Na avaliação do defensor público Fábio Fonseca, o trabalho realizado pela Defensoria foi fundamental para cumprir o princípio do Estatuto da Criança e do Adolescente (ECA), que prioriza a manutenção da criança no contexto familiar.
“A criança sequer tinha certidão de nascimento, conseguimos garantir a guarda apenas com o exame de DNA. A celeridade com que conseguimos provar que Ângela é a genitora biológica foi essencial para evitar que o bebê fosse disponibilizado para adoção”, avalia.
Após o resultado do exame, a Defensoria ingressou com uma ação judicial para reconhecimento de maternidade e liminar de guarda provisória. De acordo com Fábio, caso o arrependimento tivesse ocorrido muito tempo depois da entrega, a discussão sobre a guarda deveria ser feita no âmbito do processo de adoção, tornando a situação ainda mais complexa.
Com a guarda deferida, o bebê voltou para os braços da genitora e ambos tiveram garantido o direito ao aleitamento materno. Agora, as partes aguardam os trâmites para reconhecimento de maternidade e registro de nascimento da criança.
Escuta e acolhimento
A situação vivida por Ângela evidencia a importância do acolhimento e da escuta sensível.

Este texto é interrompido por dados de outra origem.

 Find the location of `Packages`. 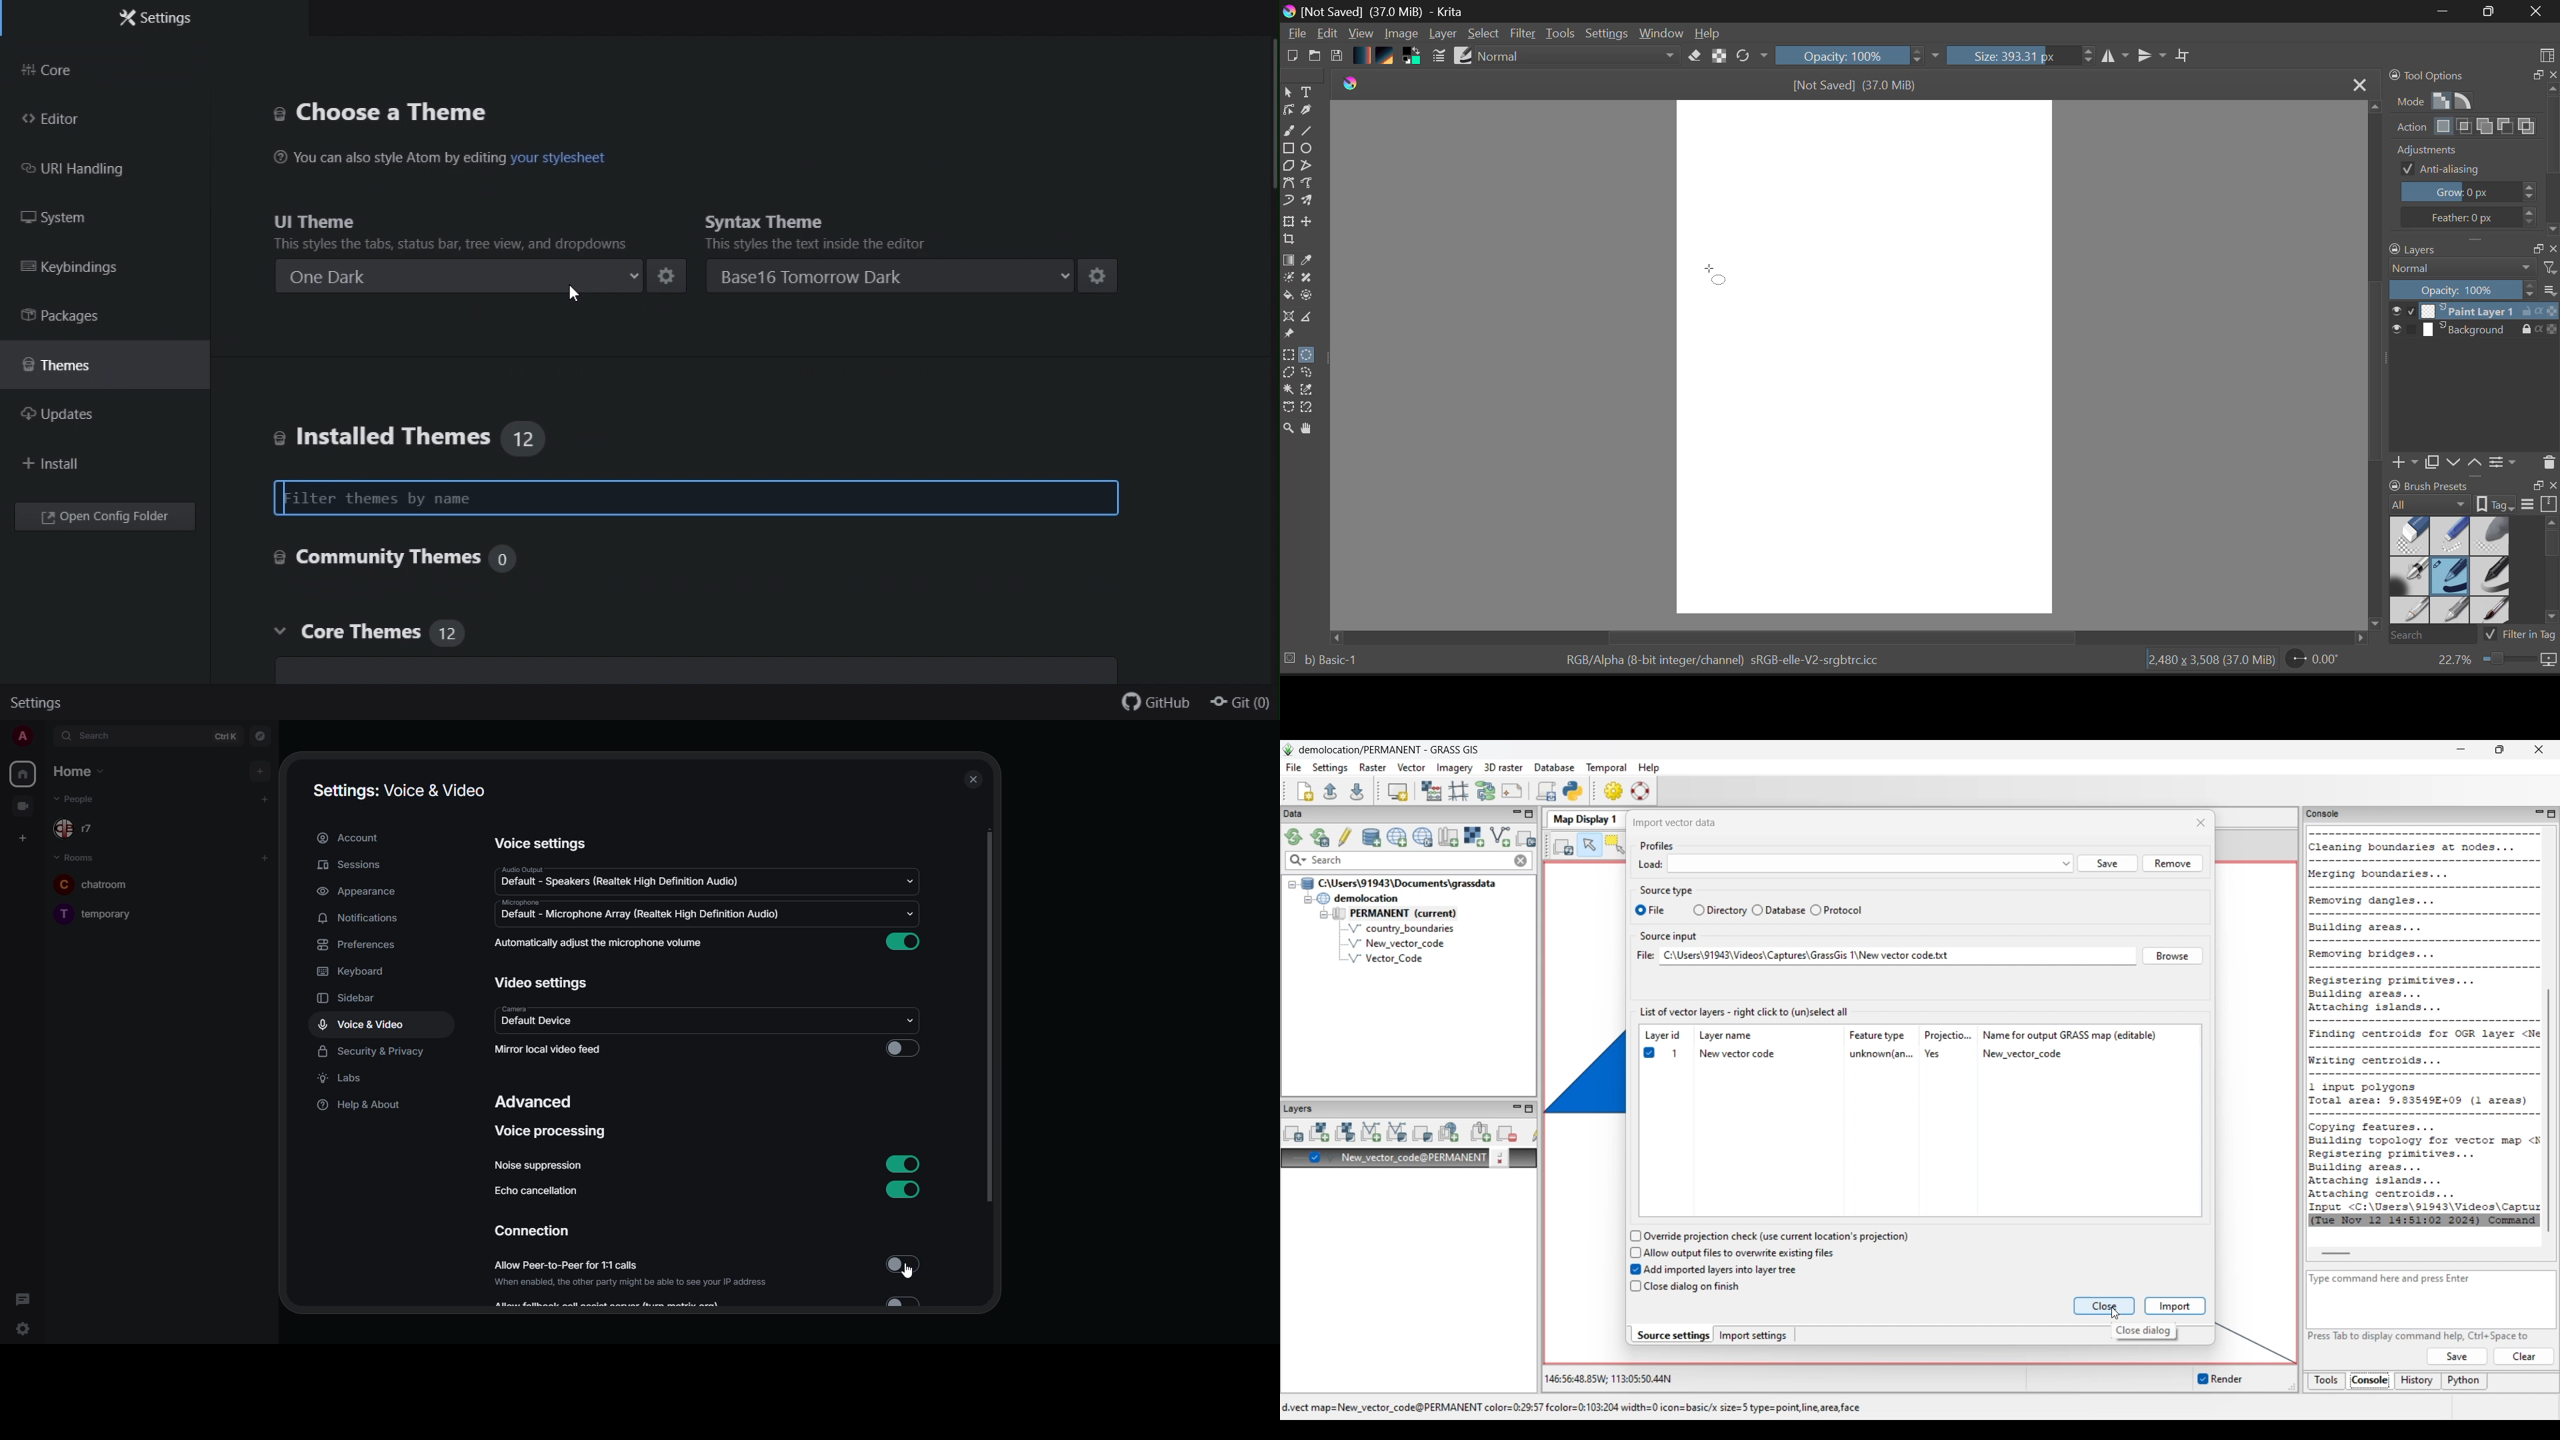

Segundo conta, não fossem os julgamentos que vinha recebendo da família e temia receber das demais pessoas, a história teria sido diferente. Mãe solo de duas crianças, ela já havia escutado diversas críticas desde a primeira gestação, que aconteceu quando ainda era menor de idade.

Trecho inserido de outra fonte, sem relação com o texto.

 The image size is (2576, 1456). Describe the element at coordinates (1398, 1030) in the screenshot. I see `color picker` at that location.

“Quando descobri a terceira gravidez, sabia que ia lidar com o julgamento da minha família. Por isso escolhi esconder de todo mundo”, lembra. O medo de ser criticada era tamanho que, mesmo após ter acesso às informações sobre como proceder para fazer a entrega voluntária, ela hesitou em comparecer à Vara da Infância e Juventude da cidade de residência para manifestar sua vontade. “Meu receio era encontrar algum conhecido e ser descoberta”.
Foi assim que, após nove meses de gestação e sofrimento psicológico, Ângela deu à luz sozinha e fez a entrega ao Conselho Tutelar. “No momento em que tiraram ele do meu braço, meu coração já doeu. Entreguei com o coração partido, mas acreditando que seria o melhor”, lembra.
Entrega voluntária para adoção
Prevista pelo ECA, a entrega voluntária é um direito das pessoas que gestam e visa garantir a integridade e os interesses da criança. Por outro lado, desamparar ou expor um bebê a perigo constitui crime de abandono de recém-nascido(a), descrito no artigo 134 do Código Penal. Ao entregar o bebê para adoção, Ângela não cometeu nenhum ato delituoso. Pelo contrário, fez uso de um direito que lhe assiste, ainda que não tenha adotado os caminhos oficiais.
A Lei 13.509/2017 determina que gestantes ou mães com interesse em entregar a criança para adoção devem ser encaminhadas à Justiça da Infância e Juventude, onde passarão por avaliação de uma equipe multidisciplinar. “É importante que essas pessoas sejam ouvidas por profissionais que ofereçam o acolhimento e que possam analisar os eventuais efeitos do estado gestacional e puerperal. Há uma demanda psicossocial que precisa ser atendida sem constragimentos”, explica o assistente social Júlio Pinheiro.
O tratamento acolhedor e humanizado, inclusive, é diretriz prevista na Resolução nº 485/2023 do Conselho Nacional de Justiça – CNJ, que também versa sobre o segredo de justiça para esses casos. Nas unidades da Defensoria Pública, as mulheres que desejam fazer a entrega voluntária também encontram suporte psicossocial e orientações para realizar o procedimento dentro dos termos previstos em lei e integração com a rede de proteção social.
A lei de entrega voluntária prevê a possibilidade de desistência dos genitores que pode ser manifestada em audiência ou perante a equipe interprofissional. Hipótese em que a criança será mantida com os genitores e determinada pela Justiça da Infância e da Juventude, acompanhamento familiar pelo prazo de 180 dias. E, mesmo após extinção do poder familiar, a Resolução 485/2023 confere o prazo de 10 dias para arrependimento dos genitores.